Reading of the solution tubes of 4th and 5th type were taken at 346 nm (THC maximum absorbance) to check the sample is free of it or not.
CBD agar: In order to test the antibiotic properties of the CBD, we added 10 mg and 50 mg of compound to nutrient agar, considering the concentration calculated in our sample and taking into account the molecular weight of CBD (314.46) as follows:
Starting from the usual preparation of nutrient agar, in which 31 g of lyophilized is needed to prepare 1 l of agar; we required 4.65 g to prepare 150 ml.
A watch glass is put on the weight and tarred. Then 4.65 g of freezedried nutrient agar is weighed and lyophilized, distilled water is also poured into the vessel for more accurate preparation. 50 ml of distilled water is added and stirred during this process.
Required volume of extract is then added so that the preparation has 10 mg of CBD (simultaneously using the same steps adding at this point the necessary volume to get 50 mg of CBD) [Agar A1 and A2].
Steps 1-4 are followed repetitively as per the requirement and the same volume of ethanol extract is added instead of extract itself [Agar B1 and B2] in the next stage.
Another set was prepared using Steps 1-4 again followed by exempting other steps [Agar C]. Next, the contents of the beaker are transferred to an Erlenmeyer flask and filled with distilled water to make up the volume to 150 ml.
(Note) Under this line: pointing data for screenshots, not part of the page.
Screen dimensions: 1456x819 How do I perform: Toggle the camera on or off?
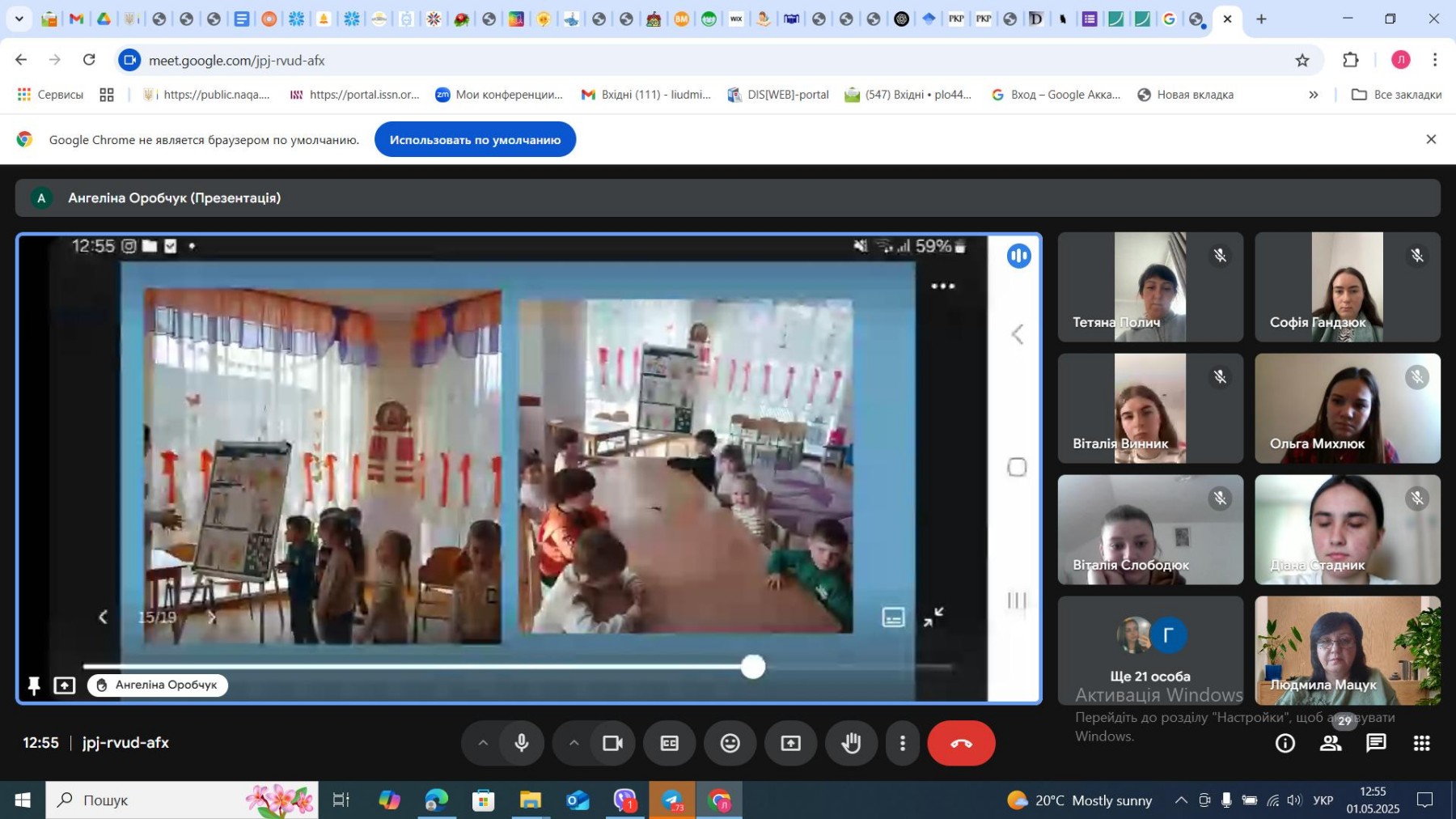click(612, 743)
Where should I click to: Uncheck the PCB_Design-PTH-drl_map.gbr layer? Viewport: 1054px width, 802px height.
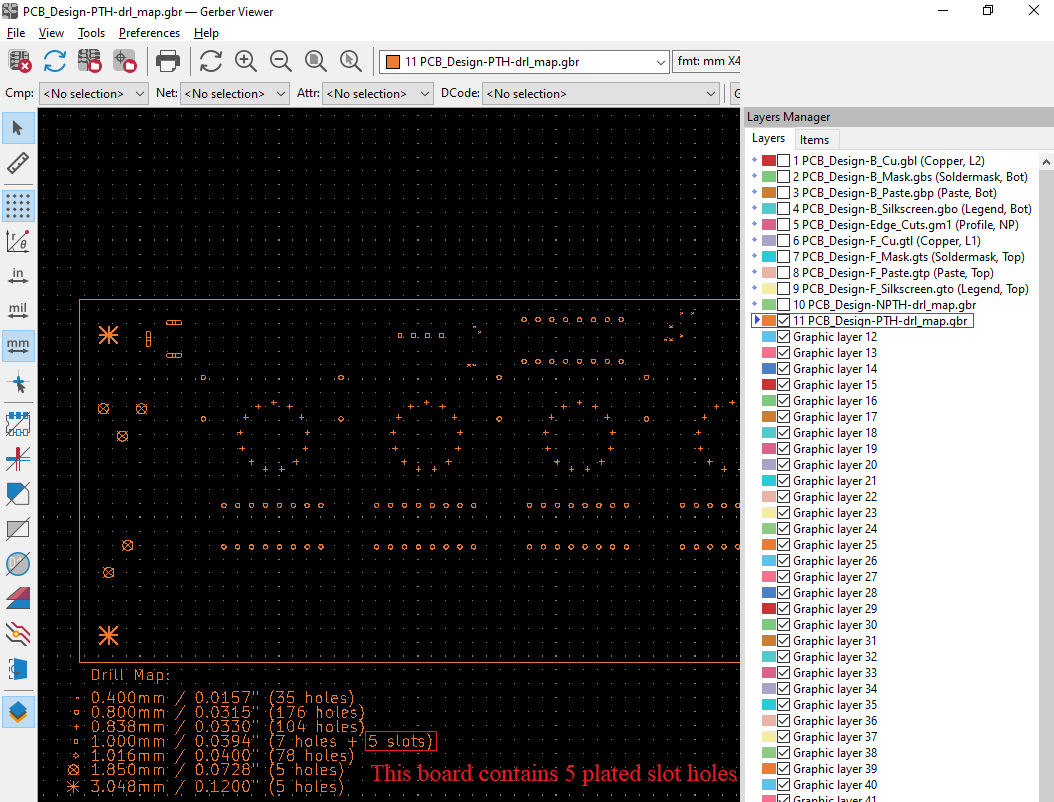(784, 321)
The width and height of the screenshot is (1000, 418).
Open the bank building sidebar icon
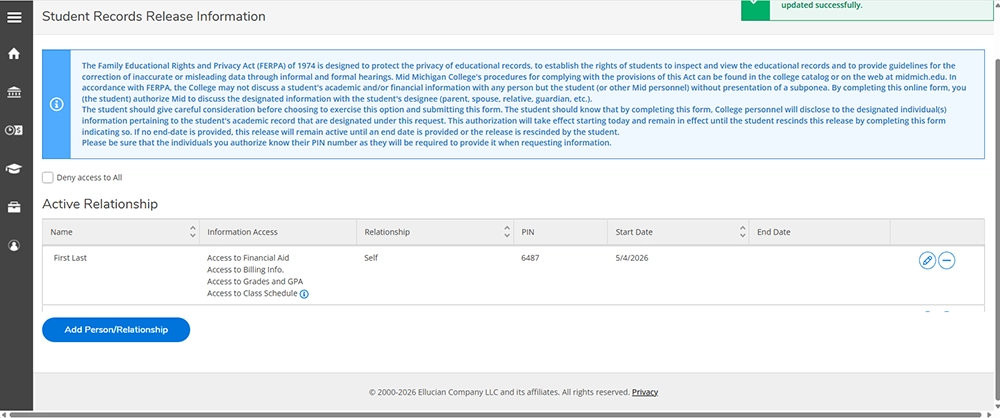pos(14,93)
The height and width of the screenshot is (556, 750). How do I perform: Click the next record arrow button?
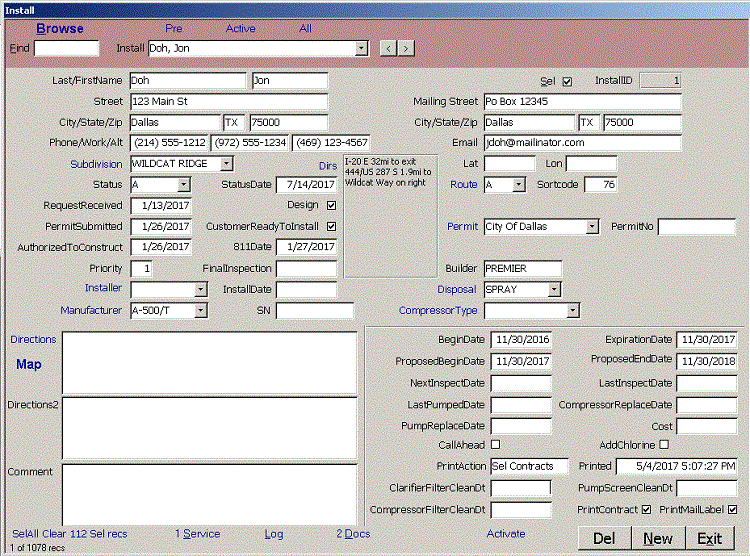(x=404, y=48)
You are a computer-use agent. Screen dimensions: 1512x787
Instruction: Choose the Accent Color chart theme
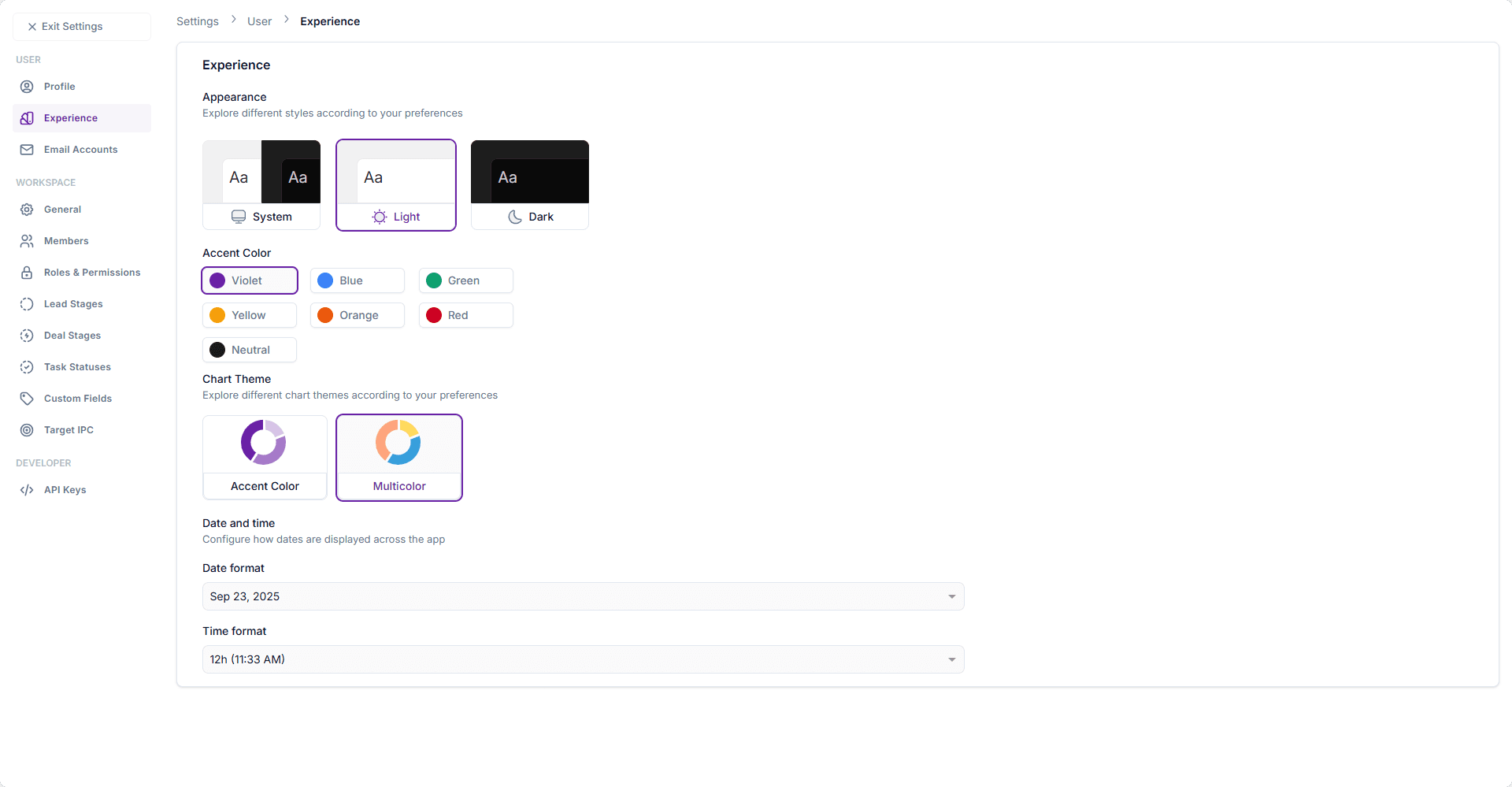[x=265, y=458]
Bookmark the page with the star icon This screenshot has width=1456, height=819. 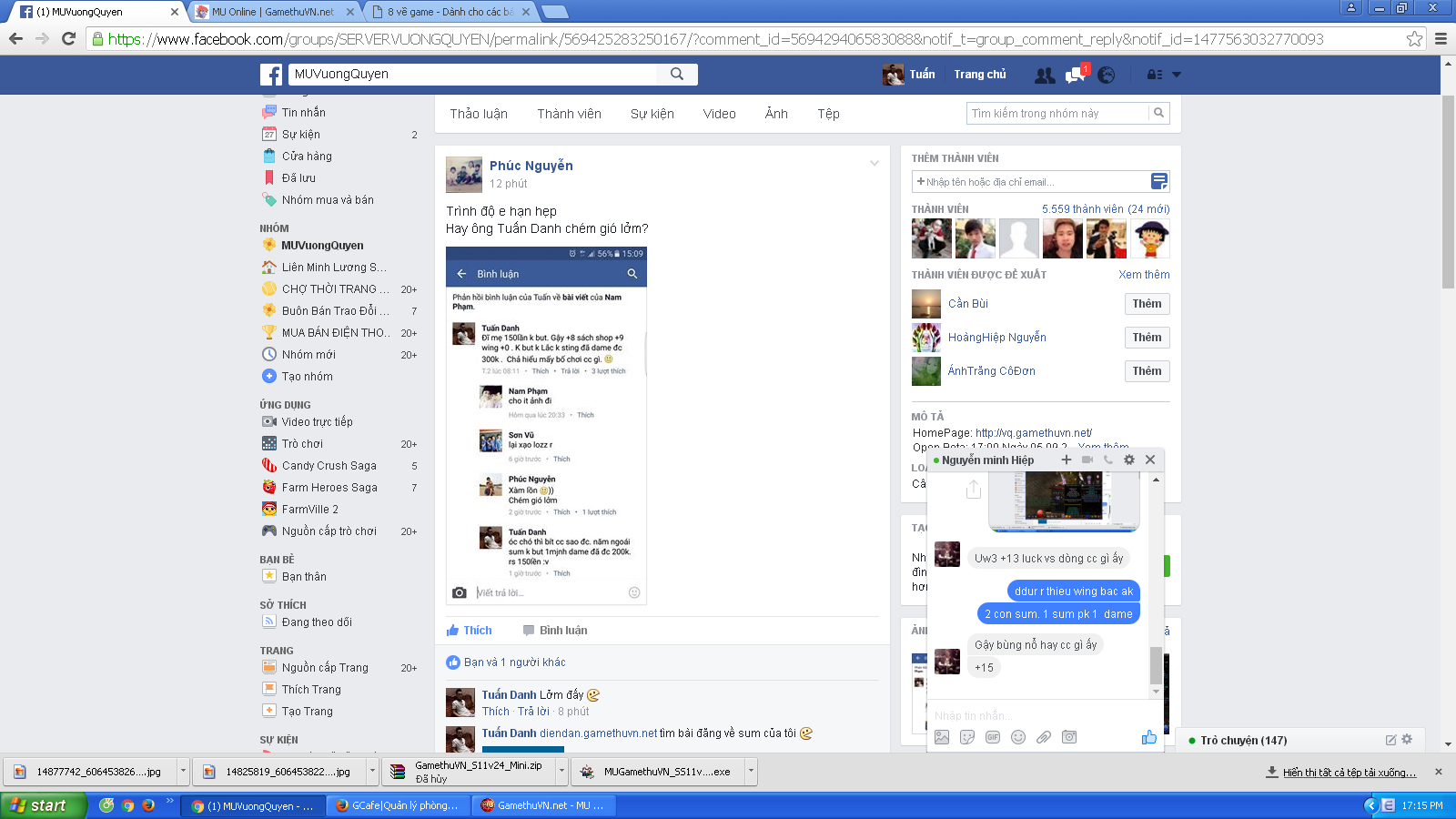pyautogui.click(x=1414, y=39)
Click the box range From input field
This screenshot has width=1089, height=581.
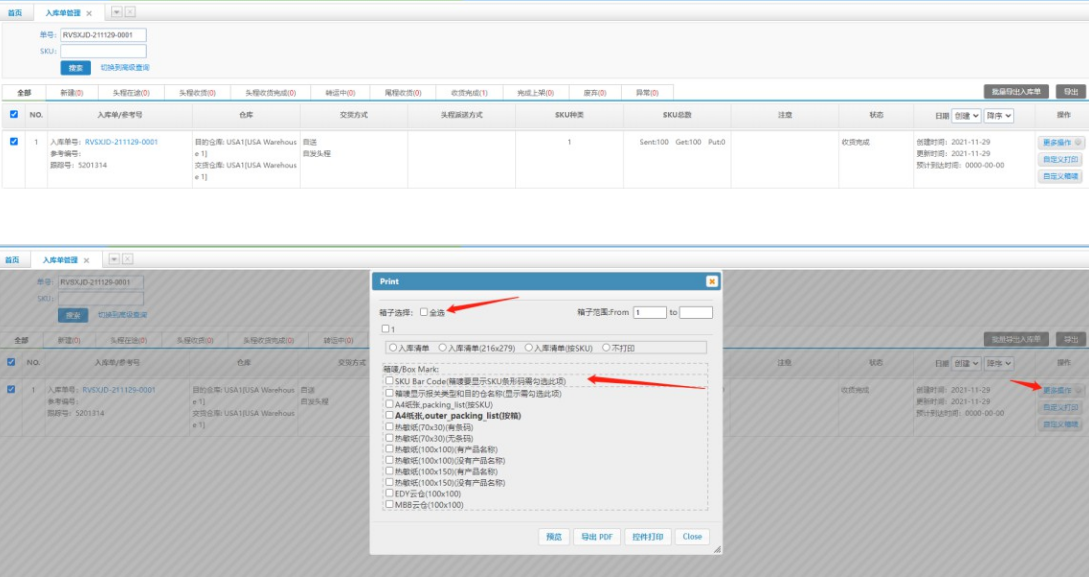click(x=649, y=312)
The flask is heated on a tripod. Heating is done until boiling and after a minute’s cooling the solution is plugged with cotton. All the flasks with respective samples are labeled accordingly depending on the type of agar prepared. Autoclaving of the same are done for 45 min and the agar solutions are spread on Petri plates according to their earlier labeling. Escherichia coli and Staphylococcus aureus are used in this experiment. It is kept under observation and after 24 h and 48 h of incubation at 37°C observation is recorded. Difference in the normal growth of the bacterium for the control and the seeded agar of CBD is noted down.
According to the hypothesis of this study, lower bacteria growth is expected in the second case, considering the difference in the presence of 10 mg or 50 mg of CBD. As the CBD extract is made in alcohol and it has antimicrobial properties, we must sow plates with the same amount of alcohol. This is necessary to ascertain that the prospective lower growth is due to the CBD and not due to the alcohol, although in theory this interference should be minimal.
The research work is still under process so proper conclusion has not yet derived. The researches which we have done until now reveals that cannabidiol (CBD), without the presence of any of the psychoactive compounds can be used and it proved to be effective for treating inflammatory diseases.